Yes, the fob is secure because it uses PKI and the private key cannot be stolen from the fob. Ewerything else you use, from passwords to questions to text messages to any kind of software can be compromised and under the right conditions compromized en masse. Not just one vote, millions of votes if 2FA is your voting "security"
You won't get notified by email either or if on the odd chance you do I'll make sure you get dozens of notifications so you will ignore the useful one (actually Google does that already when I use the same account on multiple laptops and phones).
If you really want a purely tech solution then hand each voter a PKI fob in person upon presentation of ID and credentials. I've written browser extensions, both PKCS #11 and Microsoft CSP. Software tokens are not secure, only hardware is secure. I've also written the server side java and client javaascript to use FIDO U2F to secure web accounts.

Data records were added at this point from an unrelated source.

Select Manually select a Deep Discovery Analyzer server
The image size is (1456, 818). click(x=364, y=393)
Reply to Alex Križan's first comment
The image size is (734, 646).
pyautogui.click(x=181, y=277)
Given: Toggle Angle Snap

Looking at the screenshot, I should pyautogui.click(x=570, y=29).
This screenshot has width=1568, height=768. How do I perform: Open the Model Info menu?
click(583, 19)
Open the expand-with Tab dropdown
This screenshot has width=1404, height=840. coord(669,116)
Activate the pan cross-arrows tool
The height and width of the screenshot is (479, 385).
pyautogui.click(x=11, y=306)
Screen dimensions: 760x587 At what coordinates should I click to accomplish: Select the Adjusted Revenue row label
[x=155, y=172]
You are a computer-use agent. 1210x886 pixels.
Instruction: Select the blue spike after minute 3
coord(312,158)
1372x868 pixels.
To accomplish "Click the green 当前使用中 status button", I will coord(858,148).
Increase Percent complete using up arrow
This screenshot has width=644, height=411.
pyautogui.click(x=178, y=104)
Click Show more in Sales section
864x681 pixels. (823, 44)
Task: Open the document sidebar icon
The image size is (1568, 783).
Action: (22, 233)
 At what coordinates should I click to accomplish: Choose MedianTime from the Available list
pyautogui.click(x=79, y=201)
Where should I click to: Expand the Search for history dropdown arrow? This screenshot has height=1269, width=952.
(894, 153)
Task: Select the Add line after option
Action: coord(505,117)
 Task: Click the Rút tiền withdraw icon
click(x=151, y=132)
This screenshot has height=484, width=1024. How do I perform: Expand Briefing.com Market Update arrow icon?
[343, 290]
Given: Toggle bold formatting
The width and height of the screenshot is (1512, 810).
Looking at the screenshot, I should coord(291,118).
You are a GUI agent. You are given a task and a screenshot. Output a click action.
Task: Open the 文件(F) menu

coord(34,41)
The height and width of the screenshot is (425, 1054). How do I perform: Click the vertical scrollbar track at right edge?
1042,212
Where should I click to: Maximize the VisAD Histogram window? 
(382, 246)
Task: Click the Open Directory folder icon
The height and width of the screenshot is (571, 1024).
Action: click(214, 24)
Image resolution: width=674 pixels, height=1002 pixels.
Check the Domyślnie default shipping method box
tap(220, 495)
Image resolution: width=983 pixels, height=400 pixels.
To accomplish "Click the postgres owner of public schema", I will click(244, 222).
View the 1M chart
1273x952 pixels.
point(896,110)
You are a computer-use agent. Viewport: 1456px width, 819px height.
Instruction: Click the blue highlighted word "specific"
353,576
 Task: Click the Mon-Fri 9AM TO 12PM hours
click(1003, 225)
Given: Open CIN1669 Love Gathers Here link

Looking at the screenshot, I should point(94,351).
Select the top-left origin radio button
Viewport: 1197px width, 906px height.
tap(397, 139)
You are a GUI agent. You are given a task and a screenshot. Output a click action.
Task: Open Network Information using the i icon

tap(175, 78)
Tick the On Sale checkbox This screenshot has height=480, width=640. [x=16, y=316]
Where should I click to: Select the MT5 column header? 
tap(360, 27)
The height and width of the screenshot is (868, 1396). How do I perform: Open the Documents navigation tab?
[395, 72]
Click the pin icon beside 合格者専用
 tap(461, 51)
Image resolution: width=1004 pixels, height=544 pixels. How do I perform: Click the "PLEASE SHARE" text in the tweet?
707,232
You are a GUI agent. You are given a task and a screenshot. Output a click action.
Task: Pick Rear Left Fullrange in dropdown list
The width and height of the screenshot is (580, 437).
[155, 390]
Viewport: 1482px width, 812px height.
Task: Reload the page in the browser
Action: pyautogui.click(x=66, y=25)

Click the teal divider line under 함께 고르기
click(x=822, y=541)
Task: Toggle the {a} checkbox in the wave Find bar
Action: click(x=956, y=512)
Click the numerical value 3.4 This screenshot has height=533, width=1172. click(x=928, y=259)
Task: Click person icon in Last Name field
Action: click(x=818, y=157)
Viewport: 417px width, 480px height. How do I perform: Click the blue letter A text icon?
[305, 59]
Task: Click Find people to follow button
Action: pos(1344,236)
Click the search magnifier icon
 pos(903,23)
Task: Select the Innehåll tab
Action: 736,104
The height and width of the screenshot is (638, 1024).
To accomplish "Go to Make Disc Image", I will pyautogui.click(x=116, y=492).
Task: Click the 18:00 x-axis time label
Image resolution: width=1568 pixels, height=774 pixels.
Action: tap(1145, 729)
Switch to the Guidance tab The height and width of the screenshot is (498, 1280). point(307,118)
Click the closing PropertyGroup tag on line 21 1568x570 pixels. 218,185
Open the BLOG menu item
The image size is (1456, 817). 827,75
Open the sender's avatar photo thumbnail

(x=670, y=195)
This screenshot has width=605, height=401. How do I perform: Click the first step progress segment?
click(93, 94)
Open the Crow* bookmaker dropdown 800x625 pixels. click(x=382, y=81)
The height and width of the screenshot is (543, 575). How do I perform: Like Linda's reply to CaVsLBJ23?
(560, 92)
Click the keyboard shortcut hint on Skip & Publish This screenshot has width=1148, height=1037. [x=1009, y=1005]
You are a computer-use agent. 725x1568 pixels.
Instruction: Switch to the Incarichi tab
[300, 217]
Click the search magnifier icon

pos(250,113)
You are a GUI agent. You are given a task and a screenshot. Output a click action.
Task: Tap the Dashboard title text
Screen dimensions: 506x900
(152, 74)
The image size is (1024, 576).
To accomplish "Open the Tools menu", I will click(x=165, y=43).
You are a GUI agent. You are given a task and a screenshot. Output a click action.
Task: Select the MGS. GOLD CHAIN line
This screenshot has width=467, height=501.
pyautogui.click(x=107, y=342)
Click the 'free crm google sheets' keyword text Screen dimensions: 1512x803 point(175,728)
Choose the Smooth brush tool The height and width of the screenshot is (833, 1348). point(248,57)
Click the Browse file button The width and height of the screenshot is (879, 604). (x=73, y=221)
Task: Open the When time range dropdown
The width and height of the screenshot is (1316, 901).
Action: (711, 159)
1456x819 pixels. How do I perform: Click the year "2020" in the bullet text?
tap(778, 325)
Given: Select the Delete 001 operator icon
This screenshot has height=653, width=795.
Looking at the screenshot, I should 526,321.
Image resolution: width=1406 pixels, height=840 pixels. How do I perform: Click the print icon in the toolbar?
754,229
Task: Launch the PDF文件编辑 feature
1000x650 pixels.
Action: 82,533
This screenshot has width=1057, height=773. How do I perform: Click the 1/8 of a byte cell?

FIDO U2F fobs are secure just like the PKI fobs (some fobs do both).
The server side software would be open source, you WOULD be notified by email if your account was changed (that is very standard practice on my planet, I don’t know about yours), and the most important thing is that any large-scale tampering would be NOTICED. People would look up their ballots in the published list and find they don’t match, and red flags would go up. As for the tabulation, anyone would be able to download the published list into Excel and run the totals for themselves.
Transparency means you can see the evidence of tampering easily. The only thing an attacker could do is spoil the election possibly, but there would be no way to alter the outcome without detection.